__Work instructions__: Print the entries below unchanged, starting at the line that contains "You are a computer-use" and ending at the line that contains "Looking at the screenshot, I should click(x=49, y=348).", both included.

__Records to process__:
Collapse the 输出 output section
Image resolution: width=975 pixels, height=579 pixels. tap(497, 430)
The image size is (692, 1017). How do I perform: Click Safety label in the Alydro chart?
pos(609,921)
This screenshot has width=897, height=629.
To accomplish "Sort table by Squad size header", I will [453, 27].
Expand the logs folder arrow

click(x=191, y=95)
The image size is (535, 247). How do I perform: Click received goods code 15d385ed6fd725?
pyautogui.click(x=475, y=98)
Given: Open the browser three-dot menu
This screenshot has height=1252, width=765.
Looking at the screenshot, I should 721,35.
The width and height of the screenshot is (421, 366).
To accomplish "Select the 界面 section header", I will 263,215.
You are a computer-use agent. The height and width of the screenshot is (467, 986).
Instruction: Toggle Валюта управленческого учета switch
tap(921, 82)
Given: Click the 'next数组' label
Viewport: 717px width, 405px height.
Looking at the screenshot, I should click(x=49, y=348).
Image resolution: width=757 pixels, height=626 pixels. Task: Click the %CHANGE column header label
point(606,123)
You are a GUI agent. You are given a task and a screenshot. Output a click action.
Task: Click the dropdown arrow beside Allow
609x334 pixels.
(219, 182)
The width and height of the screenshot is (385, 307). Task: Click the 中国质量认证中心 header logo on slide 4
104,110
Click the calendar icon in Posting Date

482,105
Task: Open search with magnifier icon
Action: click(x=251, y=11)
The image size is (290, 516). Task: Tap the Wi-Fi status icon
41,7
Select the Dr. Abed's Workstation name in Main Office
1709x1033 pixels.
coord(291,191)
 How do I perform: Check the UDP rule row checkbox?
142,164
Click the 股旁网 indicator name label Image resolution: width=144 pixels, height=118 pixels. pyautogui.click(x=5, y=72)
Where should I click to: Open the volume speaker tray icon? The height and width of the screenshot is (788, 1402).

__Written solution__:
You are a computer-use agent. The height and width of the screenshot is (467, 986).
Instruction: Toggle Валюта управленческого учета switch
tap(921, 82)
Given: Click the 'next数组' label
Viewport: 717px width, 405px height.
Looking at the screenshot, I should click(x=49, y=348).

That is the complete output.